Study co-author Maya Koronyo-Hamaoui, Ph.D., of the Maxine Dunitz Neurosurgical Institute at Cedars-Sinai in Los Angeles, CA, and colleagues recently reported their findings in the journal JCI Insight.

Alzheimer’s disease is the most common form of dementia, accounting for around 60 to 80 percent of cases. The condition is characterized by problems with memory and thinking, as well as changes in mood and behavior, and these problems become more severe over time.

It is estimated that around 5.5 million people in the United States are living with Alzheimer’s. Every 66 seconds, one more person in the U.S. is diagnosed with the disease.
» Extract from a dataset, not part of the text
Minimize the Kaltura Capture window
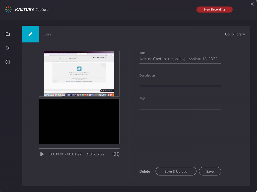 coord(245,4)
While research into the precise causes of Alzheimer’s is ongoing, scientists know that the condition involves the degeneration and death of brain cells. The buildup of a protein called beta-amyloid is considered a key culprit in the process.

 

Beta-amyloid and Alzheimer’s

Beta-amyloid is a sticky fragment of the amyloid precursor protein, which resides in the fatty tissue surrounding brain cells, or neurons.

In this disease, these beta-amyloid fragments clump together, forming “plaques” in the brain that disrupt neuronal communication and trigger immune cell activity. This leads to inflammation and brain cell death.
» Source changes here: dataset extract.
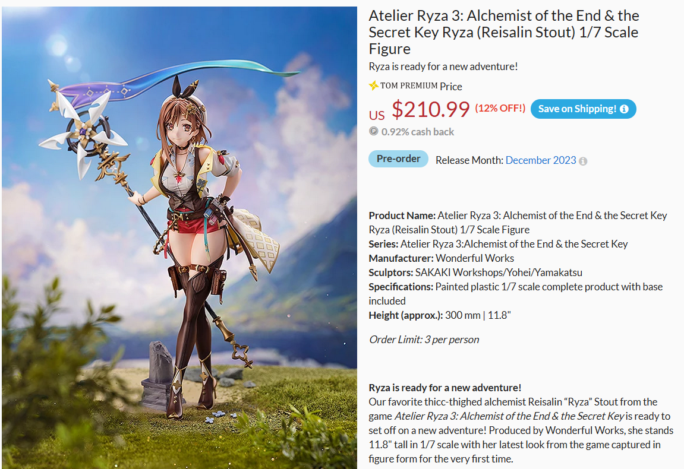Click the Manufacturer Wonderful Works line
Image resolution: width=684 pixels, height=469 pixels.
(x=441, y=258)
As such, beta-amyloid plaques are considered a hallmark of this issue. At present, healthcare professionals use positron emission tomography or cerebral fluid analysis to detect the presence of beta-amyloid and make an Alzheimer’s diagnosis.

 

However, Dr. Koronyo-Hamaoui and colleagues note that such techniques are not only invasive, but their availability is limited and their costs are high, making population-wide screening challenging.

Recent studies have shown that beta-amyloid can be detected in the retina, which is the light-sensitive tissue that lines the back of the eye and sends signals to the brain.

For their study, Dr. Koronyo-Hamaoui and team tested the efficacy of a novel retinal imaging technique for identifying beta-amyloid deposits and diagnosing Alzheimer’s disease.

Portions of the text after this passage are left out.